Double compressions -- Hungarian goulash?

by Michael S. Kaplan, published on 2005/08/10 10:38 -04:00, original URI: http://blogs.msdn.com/b/michkap/archive/2005/08/10/449909.aspx

Different languages bring different expectations. And people who natively speak, write, and read languages have those different expectations.

Now that is fine, and of course the time it gets harder is when those different expectations conflict with each other, or when they don't but a user who is trying out a language that is not theirs is confused by the results.

This happens with genitive date forms, reverse diacritic sorting, and many other features specific to various languages supported by Windows. And there are more of these types of features to come in the future, of course.

I thought I would talk about another one today -- a feature that is seen in Hungarian, that of double compressions.

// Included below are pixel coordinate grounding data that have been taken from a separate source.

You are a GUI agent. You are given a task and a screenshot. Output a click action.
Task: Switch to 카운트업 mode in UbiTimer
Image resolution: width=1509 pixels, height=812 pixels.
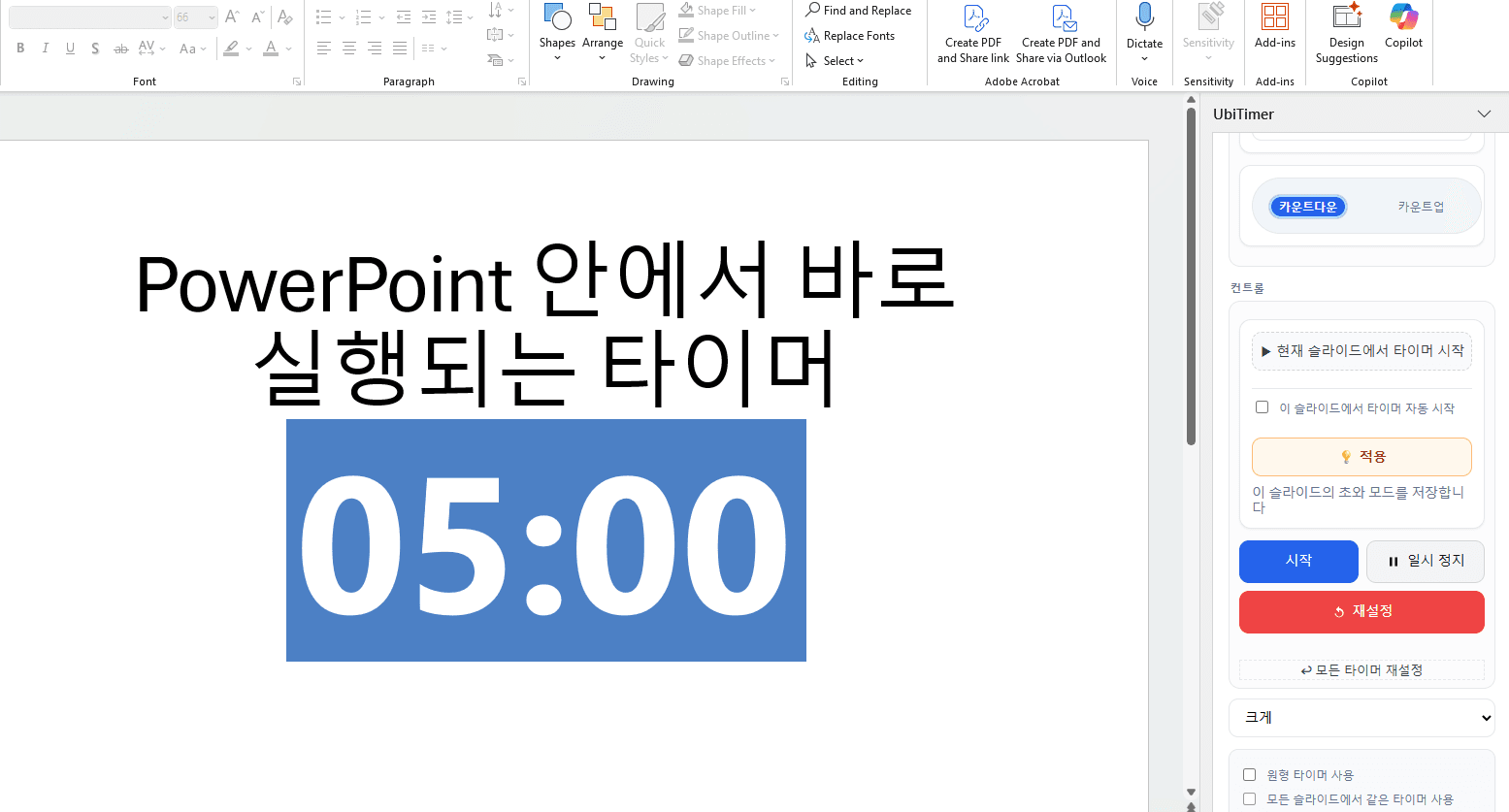pyautogui.click(x=1420, y=206)
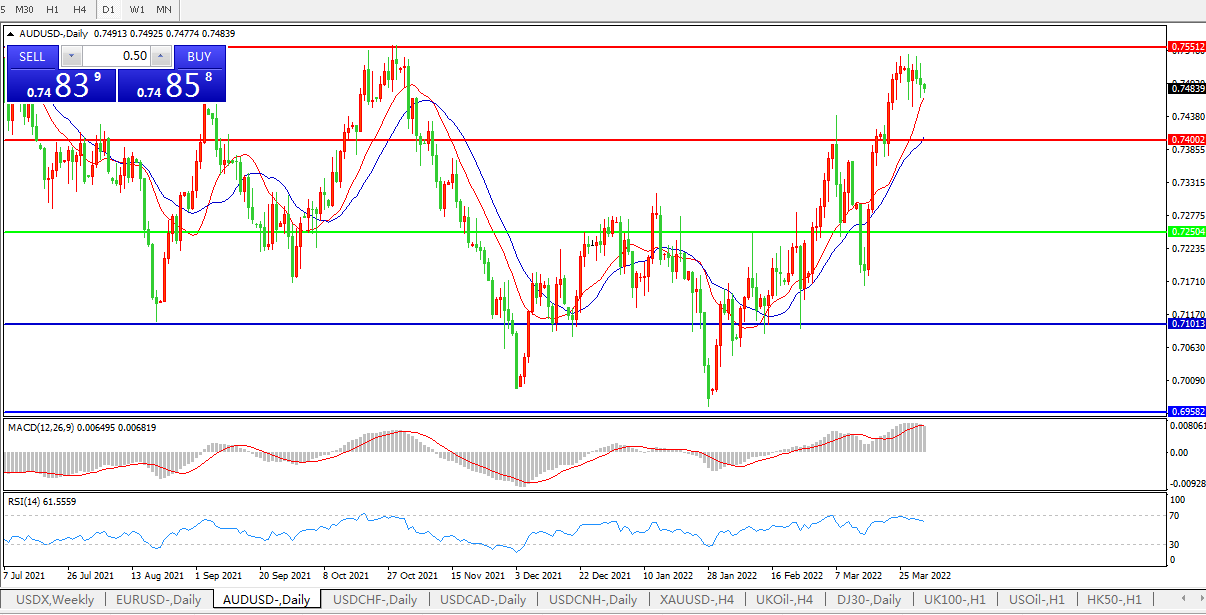The width and height of the screenshot is (1206, 615).
Task: Open the DJ30-,Daily chart tab
Action: click(869, 600)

Now I have talked about compressions in the past, like the Traditional Spanish ch being treated as if it were a single element for the purposes of sorting. This feature I am talking about today is a little more complicated.

Basically, the feature is such that since dzs is a compression within Hungarian, that if you see ddzs it should be treated as equivalent to dzsdzs.

Now this is an important issue on two levels -- basically dealing with the fact that collation deals with both comparison and ordering. I'll talk about both aspects now.

COMPARISON -- In Hungarian comparisons, having ddzs treated as being equal to dzsdzs is simple enough. This may not be commonly needed though, in practice -- people likely use one or the other most of the time.

ORDERING -- In Hungarian ordering, having ddzs treated as being equal to dzsdzs is again simple enough (the cost is the same!), but in this case it may be more important in terms of day to day usage -- since if you are not aware of the feature and you expect the string in the wrong place then you may not find the data you are looking for.

This particular feature does its work on all of the various digraph/trigraph compressions that exist in Hungarian. It is noteworthy that when non-native speakers of the language notice the issue, they are not sure whether there is a bug or not. But that actually points back to the strength that exists in Windows and the .NET Framework by virtue of the solid connection between linguists and developers. And also the strength of strong international feature testers. :-)

In the end, attempting to reverse engineer an implementation is (in my opinion) a flawed approach, though the observations of others can be quite interesting and illuminating as they delve. :-) The real strength of an implementation if the people who reverse the dictionaries, the core language elements that give expected orderings. It is like the difference between drawing a map by looking at someone else's map as a source and drawing a map using the actual region as a source -- one is imitation, the other is art (in the cartography case, it is a bit more harsh -- one is theft of intellectual property and the other is not!).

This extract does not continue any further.